Chong's "don't care Squat about Deadlift's" Warrior Blog

You're doing yourself proud with this steady progress, lovely work considering the various plagues you acquired. How is your bodyweight/composition coming along?

Also, your yoga exploits sound like most of my moving around at the moment!
 
You're doing yourself proud with this steady progress, lovely work considering the various plagues you acquired. How is your bodyweight/composition coming along?

Also, your yoga exploits sound like most of my moving around at the moment!
Cheers mate. I'm not sure at the moment, as I said I honestly felt I'd wasted away! :D I was just getting there with some solid gains and the fat was dropping off well, abs starting to show without the need for anabolic lighting and then it's 2 steps back... again! Eating nothing but hardly any protein and lots of carby crap for a week has set me back a little bit.
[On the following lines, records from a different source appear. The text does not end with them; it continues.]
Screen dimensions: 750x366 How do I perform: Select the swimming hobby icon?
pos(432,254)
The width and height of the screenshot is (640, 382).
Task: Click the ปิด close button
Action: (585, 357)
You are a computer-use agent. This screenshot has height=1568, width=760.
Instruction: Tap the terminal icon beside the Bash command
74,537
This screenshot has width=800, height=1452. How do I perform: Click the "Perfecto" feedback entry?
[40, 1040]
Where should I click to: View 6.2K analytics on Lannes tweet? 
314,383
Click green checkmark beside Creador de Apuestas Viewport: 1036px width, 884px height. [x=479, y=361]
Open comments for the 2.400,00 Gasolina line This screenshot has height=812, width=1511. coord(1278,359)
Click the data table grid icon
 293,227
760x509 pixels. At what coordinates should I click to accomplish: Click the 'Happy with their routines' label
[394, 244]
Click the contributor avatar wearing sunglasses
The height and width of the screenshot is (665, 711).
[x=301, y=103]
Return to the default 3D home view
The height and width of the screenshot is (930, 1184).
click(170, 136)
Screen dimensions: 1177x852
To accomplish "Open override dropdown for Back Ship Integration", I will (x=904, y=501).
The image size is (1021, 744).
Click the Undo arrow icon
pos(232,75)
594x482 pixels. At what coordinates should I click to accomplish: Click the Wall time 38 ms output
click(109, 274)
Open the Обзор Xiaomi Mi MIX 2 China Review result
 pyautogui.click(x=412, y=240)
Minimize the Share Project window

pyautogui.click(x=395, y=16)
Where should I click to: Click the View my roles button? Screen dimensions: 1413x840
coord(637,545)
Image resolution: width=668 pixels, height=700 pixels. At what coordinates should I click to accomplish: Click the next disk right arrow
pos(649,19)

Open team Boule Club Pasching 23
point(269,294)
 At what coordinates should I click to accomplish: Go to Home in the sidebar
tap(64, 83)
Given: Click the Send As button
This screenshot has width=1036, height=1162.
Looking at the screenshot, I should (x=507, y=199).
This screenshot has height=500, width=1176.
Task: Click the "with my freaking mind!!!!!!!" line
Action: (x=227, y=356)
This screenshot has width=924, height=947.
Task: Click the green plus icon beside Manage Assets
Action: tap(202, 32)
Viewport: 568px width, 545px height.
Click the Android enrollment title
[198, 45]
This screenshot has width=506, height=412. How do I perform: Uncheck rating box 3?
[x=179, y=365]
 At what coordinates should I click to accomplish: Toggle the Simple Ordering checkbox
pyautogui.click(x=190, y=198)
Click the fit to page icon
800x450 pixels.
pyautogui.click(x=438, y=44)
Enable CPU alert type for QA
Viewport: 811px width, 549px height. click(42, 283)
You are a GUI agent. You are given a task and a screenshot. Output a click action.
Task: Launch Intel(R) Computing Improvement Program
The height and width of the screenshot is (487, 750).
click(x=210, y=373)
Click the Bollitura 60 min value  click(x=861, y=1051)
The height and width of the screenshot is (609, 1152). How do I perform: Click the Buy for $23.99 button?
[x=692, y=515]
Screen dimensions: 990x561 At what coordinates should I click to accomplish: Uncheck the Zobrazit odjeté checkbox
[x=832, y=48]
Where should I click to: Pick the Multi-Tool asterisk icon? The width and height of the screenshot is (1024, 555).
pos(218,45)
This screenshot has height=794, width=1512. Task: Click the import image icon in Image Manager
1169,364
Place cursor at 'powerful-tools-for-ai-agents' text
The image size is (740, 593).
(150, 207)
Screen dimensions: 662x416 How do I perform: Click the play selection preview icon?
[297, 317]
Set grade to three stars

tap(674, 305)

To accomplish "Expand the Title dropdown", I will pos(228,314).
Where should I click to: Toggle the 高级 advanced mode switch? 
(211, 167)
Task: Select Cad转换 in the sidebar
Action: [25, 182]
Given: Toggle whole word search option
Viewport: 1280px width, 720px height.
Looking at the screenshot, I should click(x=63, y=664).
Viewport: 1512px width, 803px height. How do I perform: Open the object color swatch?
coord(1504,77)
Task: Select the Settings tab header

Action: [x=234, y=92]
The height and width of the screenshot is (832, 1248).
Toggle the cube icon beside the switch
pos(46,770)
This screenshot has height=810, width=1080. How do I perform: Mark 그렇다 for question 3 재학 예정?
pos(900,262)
Going to do a week of zero carb and see how I get along. I've made a few changes to my diet with more nutritious food and calories for this no carb week. Hopefully get my immune system up to speed.
 
Hypertrophy Specific Training

Workout 4 of 6 - 10 reps -
- Day 22

Squats [12 sec] = Fronts tough, Back fairly easy
10x95 - Front Squat [+5kg]
10x120 - Back Squat [+5kg]
Incline DB Press [120 sec] = Backed down a little on 2nd set, don't want failure yet
10x47.5's - [+5kg]
10x45's -
Pull-Ups [-- sec] = Good, really powered up and nice slow controlled negative, full stretch of lats at bottom
10x(+7.5kg) - Hammer-Grip [+2.5kg]
Pulldowns [-- sec] = Tough
10x77.5 - Wide-grip pronated [+2.5kg]
Gironda Dips = Good
11xbw (+25kg) - [+5kg]
BB Bent Over Row [-- sec] = Pause at top of every rep, squeeze lats. EASY!
11x85 - Close-Grip supinated [+5kg]
RDL - EASY!
11x110 - [+5kg]
Military Press [90 sec] = 1st set easy, very last rep was a bit of a grinder
10x60 - [+2.5kg]
10x60 - [+2.5kg]
EZ-Bar Incline French Press [90 sec] = Lots and lots and lots of warmups
9x47.5 - [+7.5kg]
9x45 - [+2.5kg]
Curls [90 sec] = Not sure what happened there, only 6 reps, didn't want failure so did a drop set.
6(4)x52.5(50) - EZ-Bar [+2.5kg]
10x67.5 - Cable Curl [+2.5kg]

Total Workout Time = 90 mins

Supposed to train yesterday but had an immensely stressful day at work, got home, got ready for the gym and it just hit me. I sat on the bed and woke up at 10pm starving! :D I needed the extra recovery.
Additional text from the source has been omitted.